Update everything from "This screenshot has" down to "coord(983,471)" by replacing "button" with "control", and write out only those lines, unchanged otherwise and without the pictures.

__RECORDS PROVIDED__.
···

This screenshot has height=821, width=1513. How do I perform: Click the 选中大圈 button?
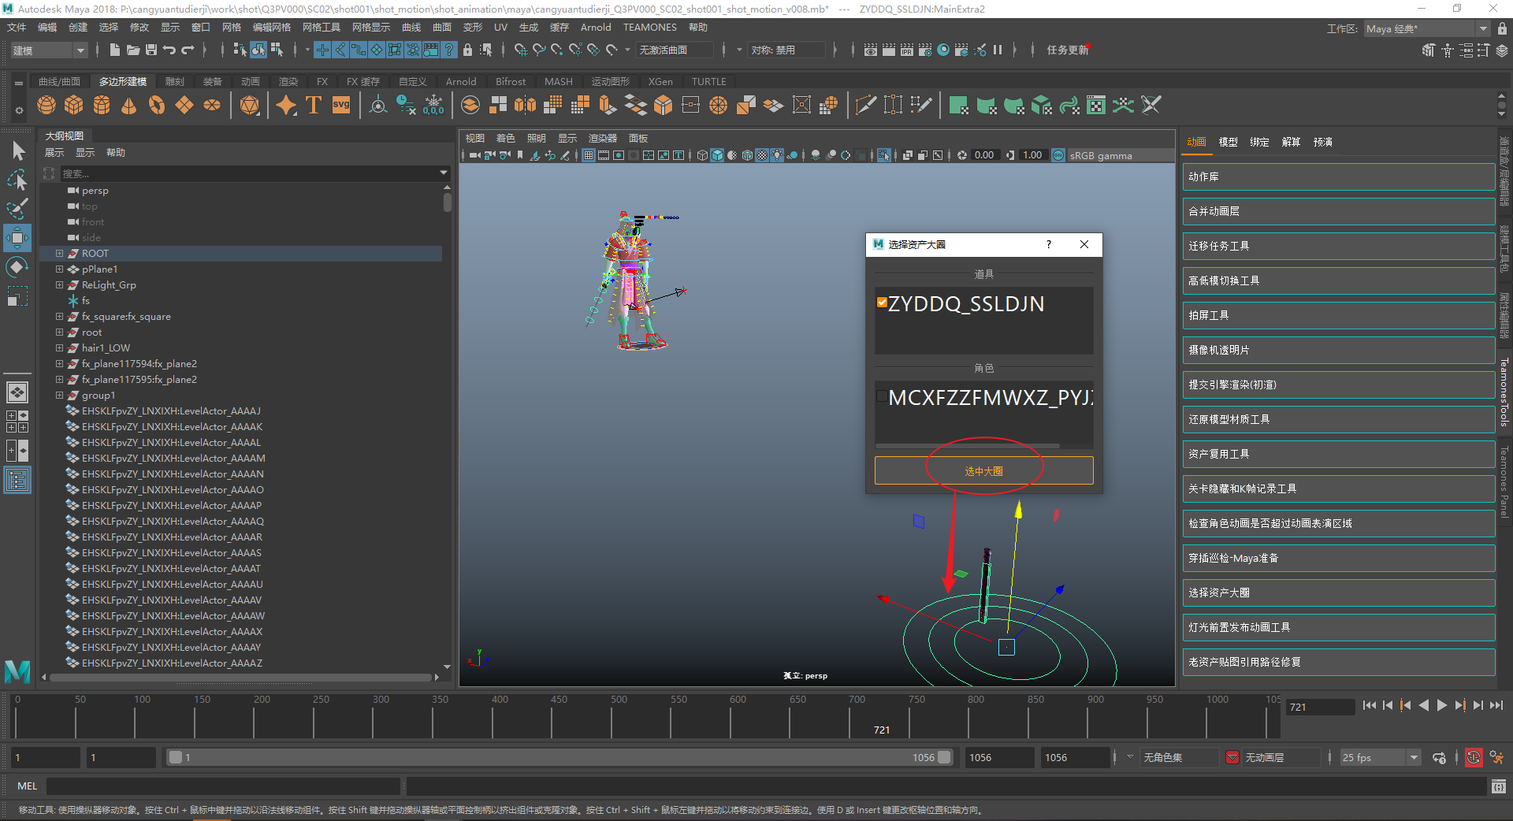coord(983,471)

···

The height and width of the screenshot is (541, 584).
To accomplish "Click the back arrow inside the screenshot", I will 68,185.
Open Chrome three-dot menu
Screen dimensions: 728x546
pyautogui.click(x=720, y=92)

···

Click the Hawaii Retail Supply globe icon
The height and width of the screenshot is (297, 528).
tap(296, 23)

···

__FINISHED EXERCISE__.
This screenshot has height=821, width=1513. How do I perform: Click the 选中大圈 control?
coord(983,471)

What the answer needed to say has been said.